Here is an example of how to do this with the red channel, if you’re getting stuck:

blank = 255 * (r_c.copy() * 0)

# r_c represents the red channel from the last question
red_image = cv2.merge([blank, blank, r_c])
plt.imshow(plt.imshow(cv2.cvtColor(red_image, cv2.COLOR_BGR2RGB)), plt.title('Red Channel'))

Finally, run the following code after you have shown your color images. This will create something called a color mask, which you will find is much more useful in determing the most common color of ball in our image.

# Define lower and upper bounds for red color in BGR format
lower_red = np.array([100, 0, 0])  # Lower bound
upper_red = np.array([255, 100, 100])  # Upper bound

# Create a mask for red pixels
red_mask = cv2.inRange(img, lower_red, upper_red)

# Apply the red mask to the original image
red_pixels = cv2.bitwise_and(img, img, mask=red_mask)

plt.figure(figsize=(12, 4))  # Create a larger figure for better visualization
plt.subplot(131), plt.imshow(red_pixels), plt.title('Red Masked')
plt.subplot(132), plt.imshow(img), plt.title('Original Image')
Items to submit
  • Code to recolor each channel, and display each channel.

  • 1-2 sentences about our colored images, their usefulness/shortcomings in analyzing color, and how they could be improved upon.

Question 5 (2 pts)

  1. Code to create a color mask for green and blue color masks.

  2. Code to display each color mask.

As a wrap-up for this project, create your own color masks for green and blue. In this project, we won’t worry about creating a mask for the less 'basic' colors in our image, as this will be more of a focus in the next project, but please feel free to experiment on your own. Additionally, note that the color limits you choose for your masks may not be perfect, but you should be able to get a good grasp for the relative presence of each color of ball in our image. Do your best to create realistic bounds, and be sure to print your final masks in your Jupyter notebook.

Items to submit
  • Code to create a color mask for green and blue masks.

  • Code to display each color mask.

Submitting your Work

Nicely done, you’ve made it to the end of Project 6! This is likely a very new topic for many of you, so please take the time to get things right now and learn all of the core concepts before we move on to more advanced topics in the next project. Unlike for most of your other projects, it is actually okay if you get the 'File to large to display' error in Gradescope. We will be excusing it for this project due to the nature of wanting to display a lot of images in our notebook. Just make sure that if you redownload your .ipynb file from Gradescope, it contains everything you expect it to.

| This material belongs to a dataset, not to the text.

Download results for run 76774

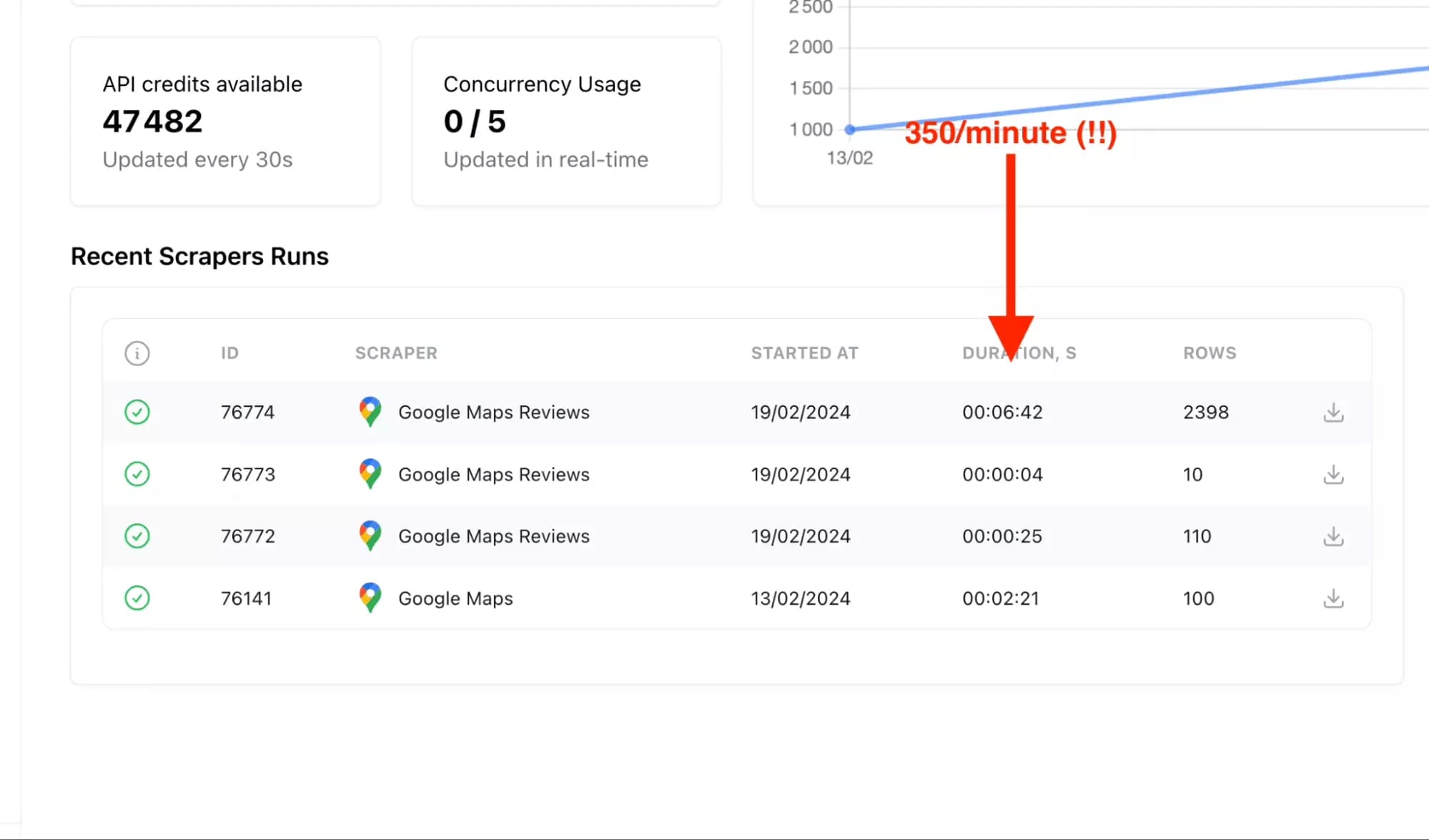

You must double check your .ipynb after submitting it in gradescope. A very common mistake is to assume that your .ipynb file has been rendered properly and contains your code, markdown, and code output, when in fact it does not. Please take the time to double check your work. See here for instructions on how to double check this.

You will not receive full credit if your .ipynb file does not contain all of the information you expect it to, or it does not render properly in gradescope. Please ask a TA if you need help with this.

Items to submit
  • firstname-lastname-project06.ipynb.

Please make sure to double check that your submission is complete, and contains all of your code and output before submitting. If you are on a spotty internet connection, it is recommended to download your submission after submitting it to make sure what you think you submitted, was what you actually submitted.

In addition, please review our submission guidelines before submitting your project.